L’expert désigné avait conclu à l’existence d’une ergonomie de surface similaire entre les deux logiciels (interface que voit l’utilisateur) mais cette interface ne constitue toutefois qu’un élément du programme au moyen duquel celui-ci exploite ses fonctionnalités. Or, les interfaces graphiques du logiciel étant exclues du champ de la protection du droit d’auteur, la  contrefaçon a donc été exclue.  A ce titre, au sens du considérant 16 de la directive 2009/24/CE du 23 avril 2009 « seule l’expression d’un programme d’ordinateur est protégée,  les idées et principes qui sont à la base des différents éléments d’un programme, y compris ceux qui sont à la base de ses interfaces, ne sont pas protégés par le droit d’auteur en vertu de la présente directive ». 

125 000 euros à titre de dommages-intérêts

Relevant que les ressemblances constatées entre les logiciels en présence, relatives aux spécifications fonctionnelles générales ainsi qu’à la présentation des écrans, à leur contenu et à leur séquencement, avaient pour origine les nombreuses captures d’écran du logiciel de la société 3DSoft, les juges ont retenu que de tels actes caractérisent une appropriation du savoir-faire de la société, appropriation réalisée en trompant la confiance de l’éditeur, qui a permis à la société Toyota d’éviter de supporter des investissements financiers et un risque économique. La société 3DSoft a obtenu la somme de 125 000 euros à titre de dommages-intérêts en réparation des actes de parasitisme commis par la société Toyota France.

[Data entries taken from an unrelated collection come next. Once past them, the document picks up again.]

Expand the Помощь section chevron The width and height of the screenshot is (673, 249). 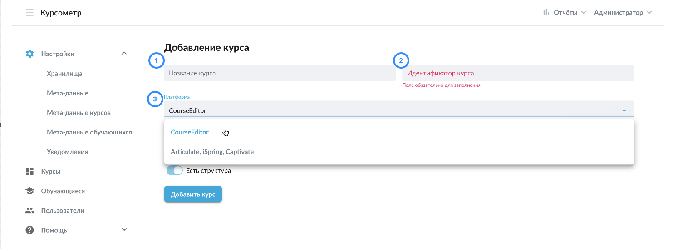[x=124, y=229]
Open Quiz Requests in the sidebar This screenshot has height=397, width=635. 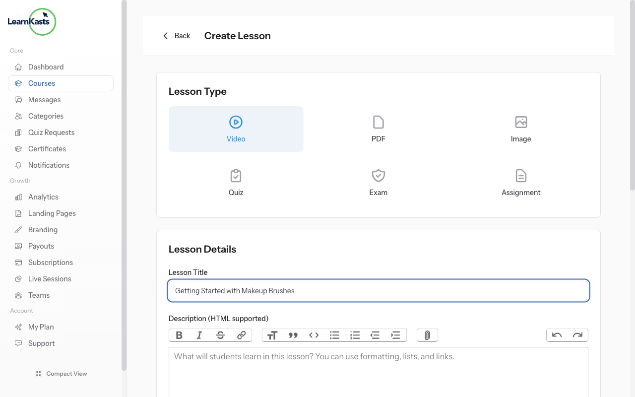tap(51, 132)
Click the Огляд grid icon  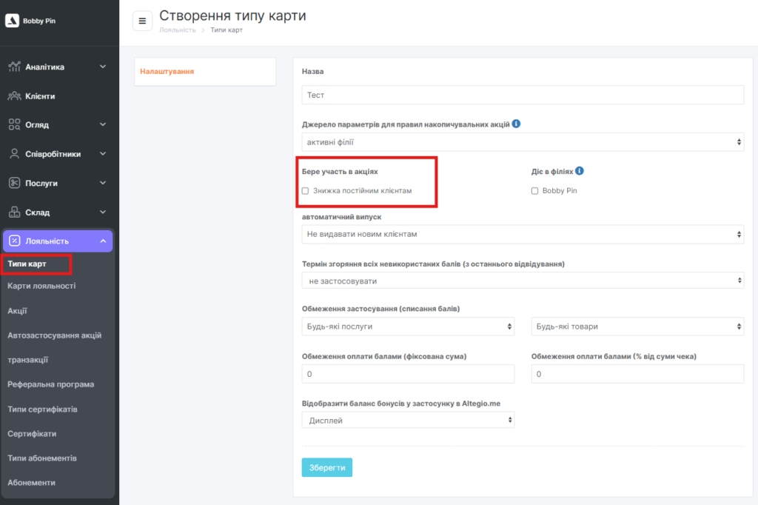[14, 124]
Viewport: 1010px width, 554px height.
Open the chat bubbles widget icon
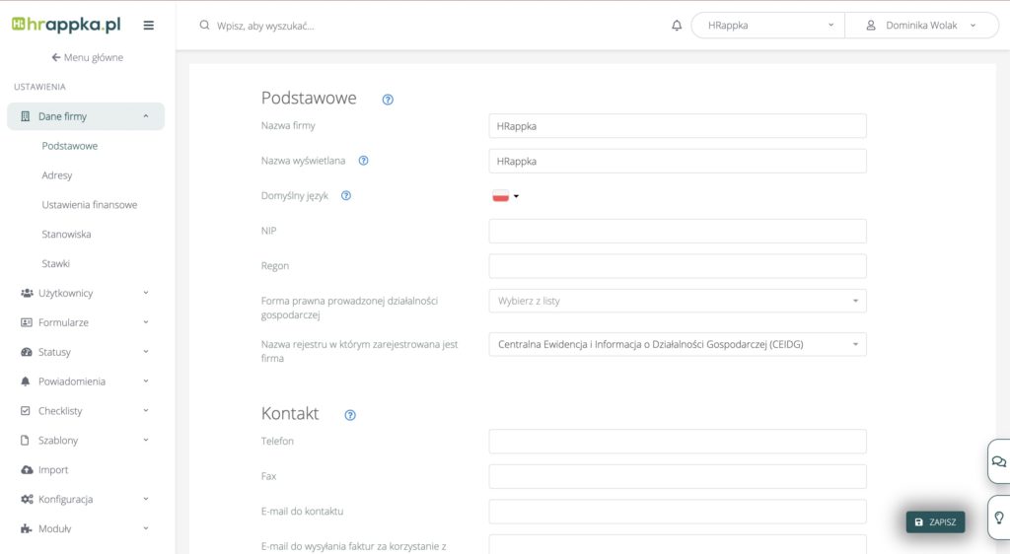[x=998, y=461]
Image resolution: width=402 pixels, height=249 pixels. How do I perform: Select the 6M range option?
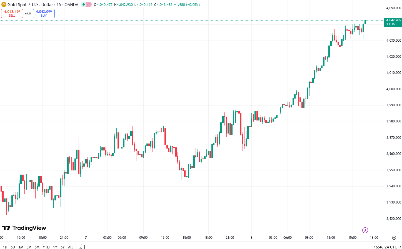37,247
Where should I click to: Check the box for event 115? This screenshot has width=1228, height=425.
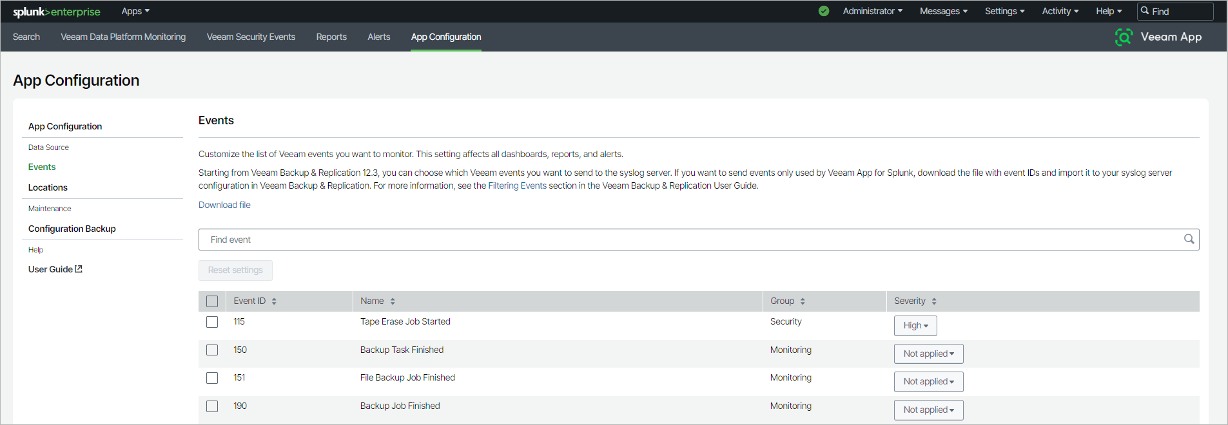[x=212, y=322]
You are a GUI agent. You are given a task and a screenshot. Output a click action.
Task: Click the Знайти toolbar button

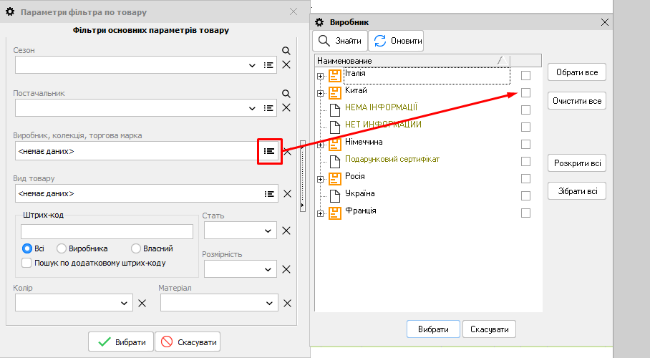[340, 42]
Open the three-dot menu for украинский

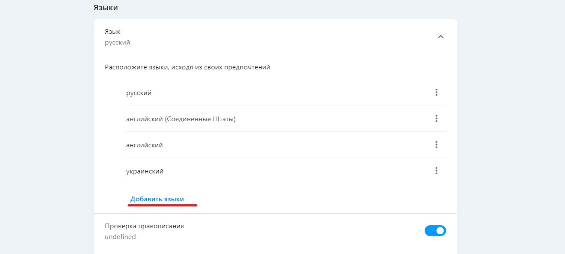pyautogui.click(x=436, y=171)
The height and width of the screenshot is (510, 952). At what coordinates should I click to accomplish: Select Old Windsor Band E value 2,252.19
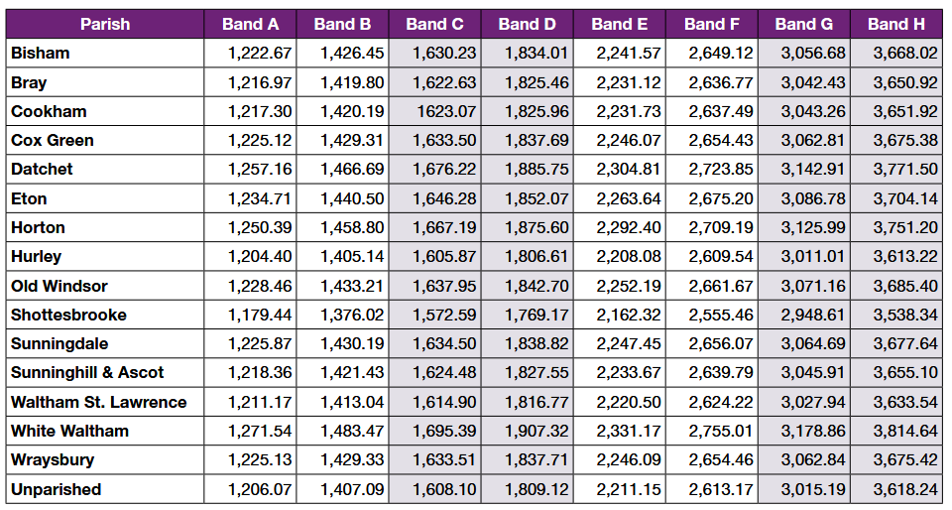[x=629, y=286]

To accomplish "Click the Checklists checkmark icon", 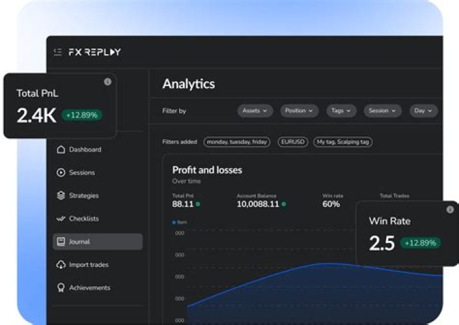I will [61, 219].

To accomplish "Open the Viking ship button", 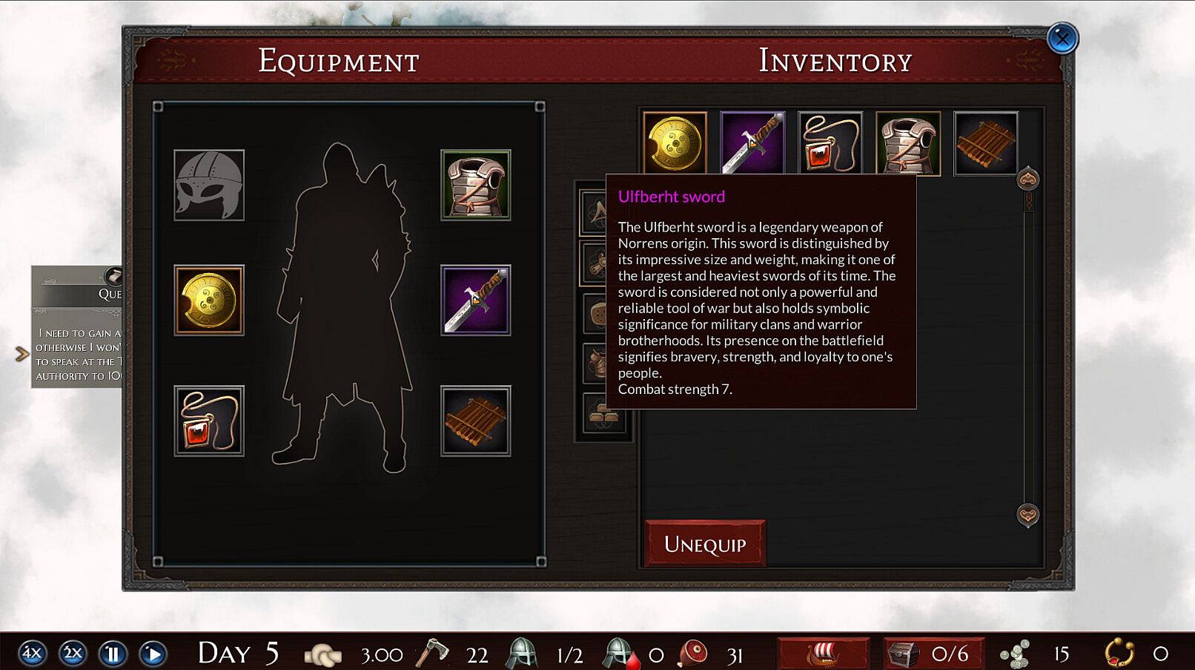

Le montant des dommages-intérêts alloués en réparation d’une atteinte portée à un droit de propriété intellectuelle étant déterminé en fonction de critères que le juge doit prendre en considération distinctement, énoncés à l’article 2 de la loi n 2014-315 du 11 mars 2014, ces dispositions ne sont pas applicables à la fixation des dommages-intérêts alloués en réparation  d’actes de parasitisme. L’action en parasitisme n’a vocation à indemniser que le préjudice résultant du pillage illicite d’investissements et de savoir-faire, tels des frais de conception, de mise au point, de communication ou encore la perte de l’avantage concurrentiel procuré par des investissements. A donc été exclu de l’assiette d’indemnisation de l’éditeur du logiciel, la demande indemnitaire résultant des pertes subies, gains manqués, préjudice moral ou ressortant de la relation contractuelle rompue.